Common places and attitudes
I. Attitudes are according to Fishbein and Azjen (1975): “a learned predisposition to respond in a consistently favorable or unfavorable manner with respect to a given object” (Frymier and Nadler 22).
A. Attitudes provide a conceptual lens to see ideologies operating in discourse: Ideology is a “pattern or set of ideas, assumptions, beliefs, values, or interpretations of the world by which a culture or group operates” (Foss, Rhetorical Criticism 2nd ed., 291).
B. Attitudes function in five ways (Katz, 1960).
1. Attitudes reveal knowledge, what people know and believe about their world.
2. Attitudes reveal values: when we express our view of the world we are also giving expression to our values.
3. Attitudes are utilitarian: we develop attitudes that benefit us by allowing us to avoid negative consequences and achieve positive outcomes.

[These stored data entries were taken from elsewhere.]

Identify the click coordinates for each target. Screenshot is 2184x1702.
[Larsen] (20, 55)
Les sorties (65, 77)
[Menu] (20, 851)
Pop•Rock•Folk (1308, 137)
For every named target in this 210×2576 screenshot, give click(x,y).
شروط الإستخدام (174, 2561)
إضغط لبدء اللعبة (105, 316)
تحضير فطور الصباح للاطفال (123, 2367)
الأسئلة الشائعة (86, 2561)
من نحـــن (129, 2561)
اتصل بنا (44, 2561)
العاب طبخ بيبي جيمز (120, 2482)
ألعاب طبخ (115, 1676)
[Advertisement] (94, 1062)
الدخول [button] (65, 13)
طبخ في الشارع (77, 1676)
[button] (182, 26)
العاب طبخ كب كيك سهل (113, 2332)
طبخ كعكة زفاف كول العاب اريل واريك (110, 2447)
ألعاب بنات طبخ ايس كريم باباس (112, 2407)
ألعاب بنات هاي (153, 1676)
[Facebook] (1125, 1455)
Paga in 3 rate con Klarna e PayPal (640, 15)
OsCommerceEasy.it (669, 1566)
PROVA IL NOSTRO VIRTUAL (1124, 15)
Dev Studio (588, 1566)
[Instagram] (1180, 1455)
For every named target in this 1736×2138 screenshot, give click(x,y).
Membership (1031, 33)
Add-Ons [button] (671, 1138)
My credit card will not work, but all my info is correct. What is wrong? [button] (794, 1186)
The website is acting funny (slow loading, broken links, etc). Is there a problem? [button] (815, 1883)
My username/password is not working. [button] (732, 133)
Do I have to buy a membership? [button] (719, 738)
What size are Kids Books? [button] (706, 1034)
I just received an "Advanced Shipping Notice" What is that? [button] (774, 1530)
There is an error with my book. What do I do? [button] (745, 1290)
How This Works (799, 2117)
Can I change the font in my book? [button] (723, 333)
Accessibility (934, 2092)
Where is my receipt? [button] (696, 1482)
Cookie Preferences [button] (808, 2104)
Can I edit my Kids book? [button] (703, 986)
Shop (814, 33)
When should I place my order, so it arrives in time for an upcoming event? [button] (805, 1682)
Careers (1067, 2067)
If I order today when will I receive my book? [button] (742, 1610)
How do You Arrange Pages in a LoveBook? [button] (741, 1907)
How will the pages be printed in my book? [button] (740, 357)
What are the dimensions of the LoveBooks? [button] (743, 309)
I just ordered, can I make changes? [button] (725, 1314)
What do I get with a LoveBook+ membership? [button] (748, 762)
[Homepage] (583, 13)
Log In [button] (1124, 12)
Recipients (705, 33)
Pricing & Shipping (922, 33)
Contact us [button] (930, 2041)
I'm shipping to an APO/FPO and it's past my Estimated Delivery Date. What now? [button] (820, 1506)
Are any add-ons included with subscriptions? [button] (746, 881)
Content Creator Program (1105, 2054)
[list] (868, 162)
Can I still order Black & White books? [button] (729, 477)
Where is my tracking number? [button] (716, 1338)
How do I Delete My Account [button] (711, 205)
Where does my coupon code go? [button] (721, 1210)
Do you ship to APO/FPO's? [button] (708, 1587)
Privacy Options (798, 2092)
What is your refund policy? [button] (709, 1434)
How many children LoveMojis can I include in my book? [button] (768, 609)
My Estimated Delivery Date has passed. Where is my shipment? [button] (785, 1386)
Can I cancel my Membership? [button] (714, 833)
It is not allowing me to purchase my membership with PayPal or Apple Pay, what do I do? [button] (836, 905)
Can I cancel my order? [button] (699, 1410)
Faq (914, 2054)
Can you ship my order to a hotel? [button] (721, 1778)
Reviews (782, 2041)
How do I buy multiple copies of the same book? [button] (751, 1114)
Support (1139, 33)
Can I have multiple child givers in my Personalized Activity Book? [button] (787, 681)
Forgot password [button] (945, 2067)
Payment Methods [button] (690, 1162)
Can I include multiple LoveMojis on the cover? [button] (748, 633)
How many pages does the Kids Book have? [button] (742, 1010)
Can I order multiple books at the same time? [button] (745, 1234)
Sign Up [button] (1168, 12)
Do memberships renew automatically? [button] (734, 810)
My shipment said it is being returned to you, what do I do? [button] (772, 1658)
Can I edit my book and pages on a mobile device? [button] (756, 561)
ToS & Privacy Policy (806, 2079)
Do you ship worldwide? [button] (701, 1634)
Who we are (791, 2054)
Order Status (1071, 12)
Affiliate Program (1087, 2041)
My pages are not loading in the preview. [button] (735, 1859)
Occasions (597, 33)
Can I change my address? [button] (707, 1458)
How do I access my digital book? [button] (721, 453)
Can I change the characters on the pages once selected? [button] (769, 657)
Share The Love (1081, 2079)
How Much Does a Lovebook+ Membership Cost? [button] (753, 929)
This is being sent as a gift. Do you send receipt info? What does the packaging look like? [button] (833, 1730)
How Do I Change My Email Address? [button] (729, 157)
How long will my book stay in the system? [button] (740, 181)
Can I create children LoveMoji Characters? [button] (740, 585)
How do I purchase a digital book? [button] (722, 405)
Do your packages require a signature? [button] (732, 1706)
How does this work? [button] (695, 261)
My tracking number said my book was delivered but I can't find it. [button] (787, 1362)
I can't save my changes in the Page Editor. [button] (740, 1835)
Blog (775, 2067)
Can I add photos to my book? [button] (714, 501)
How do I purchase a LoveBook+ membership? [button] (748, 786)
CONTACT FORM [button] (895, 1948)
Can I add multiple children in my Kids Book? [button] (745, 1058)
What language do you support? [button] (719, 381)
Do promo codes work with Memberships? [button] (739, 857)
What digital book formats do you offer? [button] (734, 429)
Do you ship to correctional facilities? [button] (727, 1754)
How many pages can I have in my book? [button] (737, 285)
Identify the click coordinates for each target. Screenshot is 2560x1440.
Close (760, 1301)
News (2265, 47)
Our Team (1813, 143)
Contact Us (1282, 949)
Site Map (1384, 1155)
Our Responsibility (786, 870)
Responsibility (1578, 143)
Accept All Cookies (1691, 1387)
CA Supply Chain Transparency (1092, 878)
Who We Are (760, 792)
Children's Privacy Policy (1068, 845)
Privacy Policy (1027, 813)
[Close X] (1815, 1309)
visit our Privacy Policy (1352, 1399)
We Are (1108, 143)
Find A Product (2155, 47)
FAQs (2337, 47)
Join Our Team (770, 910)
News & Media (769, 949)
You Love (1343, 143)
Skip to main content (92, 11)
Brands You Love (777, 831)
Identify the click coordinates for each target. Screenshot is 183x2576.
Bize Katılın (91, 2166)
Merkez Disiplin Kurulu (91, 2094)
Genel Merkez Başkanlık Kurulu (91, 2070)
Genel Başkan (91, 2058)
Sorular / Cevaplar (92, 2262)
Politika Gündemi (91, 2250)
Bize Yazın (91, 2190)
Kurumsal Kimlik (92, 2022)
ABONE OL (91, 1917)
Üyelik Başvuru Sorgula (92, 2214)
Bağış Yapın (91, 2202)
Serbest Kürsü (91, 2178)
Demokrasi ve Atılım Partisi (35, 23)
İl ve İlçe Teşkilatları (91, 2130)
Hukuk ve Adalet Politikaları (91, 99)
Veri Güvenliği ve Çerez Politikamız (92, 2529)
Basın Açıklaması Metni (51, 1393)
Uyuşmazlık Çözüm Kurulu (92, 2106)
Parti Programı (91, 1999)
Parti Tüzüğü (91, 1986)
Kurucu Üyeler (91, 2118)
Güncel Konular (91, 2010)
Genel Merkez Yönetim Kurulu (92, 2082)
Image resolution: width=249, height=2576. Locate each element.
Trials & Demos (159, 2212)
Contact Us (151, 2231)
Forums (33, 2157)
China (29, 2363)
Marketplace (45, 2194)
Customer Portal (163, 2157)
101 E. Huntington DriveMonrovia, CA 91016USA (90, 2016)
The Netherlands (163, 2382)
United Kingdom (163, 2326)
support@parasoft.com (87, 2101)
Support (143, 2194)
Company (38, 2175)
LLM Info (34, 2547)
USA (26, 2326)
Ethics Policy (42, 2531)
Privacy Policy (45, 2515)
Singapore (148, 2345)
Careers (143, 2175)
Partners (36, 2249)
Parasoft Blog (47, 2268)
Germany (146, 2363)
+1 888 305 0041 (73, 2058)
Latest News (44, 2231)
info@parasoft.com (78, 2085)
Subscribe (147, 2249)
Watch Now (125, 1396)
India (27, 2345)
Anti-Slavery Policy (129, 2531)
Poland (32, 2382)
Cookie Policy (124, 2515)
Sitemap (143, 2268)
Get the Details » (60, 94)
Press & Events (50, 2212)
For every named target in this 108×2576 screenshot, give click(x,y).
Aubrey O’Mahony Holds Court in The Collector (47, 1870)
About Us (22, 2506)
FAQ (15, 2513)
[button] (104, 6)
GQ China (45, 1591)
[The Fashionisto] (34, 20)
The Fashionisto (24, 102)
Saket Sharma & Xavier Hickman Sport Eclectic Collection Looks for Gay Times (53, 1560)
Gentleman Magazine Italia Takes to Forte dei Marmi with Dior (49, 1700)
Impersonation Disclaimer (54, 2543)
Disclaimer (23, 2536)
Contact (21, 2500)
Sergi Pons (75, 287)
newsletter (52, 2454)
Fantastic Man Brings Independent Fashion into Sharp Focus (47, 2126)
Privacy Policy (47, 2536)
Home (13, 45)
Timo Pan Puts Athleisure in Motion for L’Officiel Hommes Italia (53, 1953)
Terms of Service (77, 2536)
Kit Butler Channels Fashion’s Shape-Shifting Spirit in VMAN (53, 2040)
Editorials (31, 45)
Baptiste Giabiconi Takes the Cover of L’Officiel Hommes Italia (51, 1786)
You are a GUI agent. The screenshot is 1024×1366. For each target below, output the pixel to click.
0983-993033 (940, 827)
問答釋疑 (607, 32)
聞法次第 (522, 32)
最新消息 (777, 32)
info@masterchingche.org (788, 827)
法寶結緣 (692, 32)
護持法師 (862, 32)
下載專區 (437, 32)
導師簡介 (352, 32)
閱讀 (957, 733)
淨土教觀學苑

4. Attitudes have a social-adjustive function (Smith, Bruner, and White, 1956); we hold attitudes to better relate to those around us.
5. Finally, attitudes have an ego-defensive function, which means that we develop attitudes toward people, events, and objects that help us make sense of who we are and then protect that self or “save face.”
C. Crowley and Hawhee suggest that “using common topics and commonplaces to invent arguments” (140) requires that we pay attention to these different elements operating in the discourse.
1. Graff and Birkenstein suggest in They Say/I Say: “It is generally best to summarize the ideas you’re responding to briefly, at the start of your text, and to delay detailed elaboration until later” (19).
2. They have several templates for accomplishing this task: pp. 21-23.
D. Letters to the editor are brief 150-200 words, they make a clear claim at the start of the letter, the audience is the general public (newspaper and online readers), and the goal is to get at the common places around different issues reported in the news.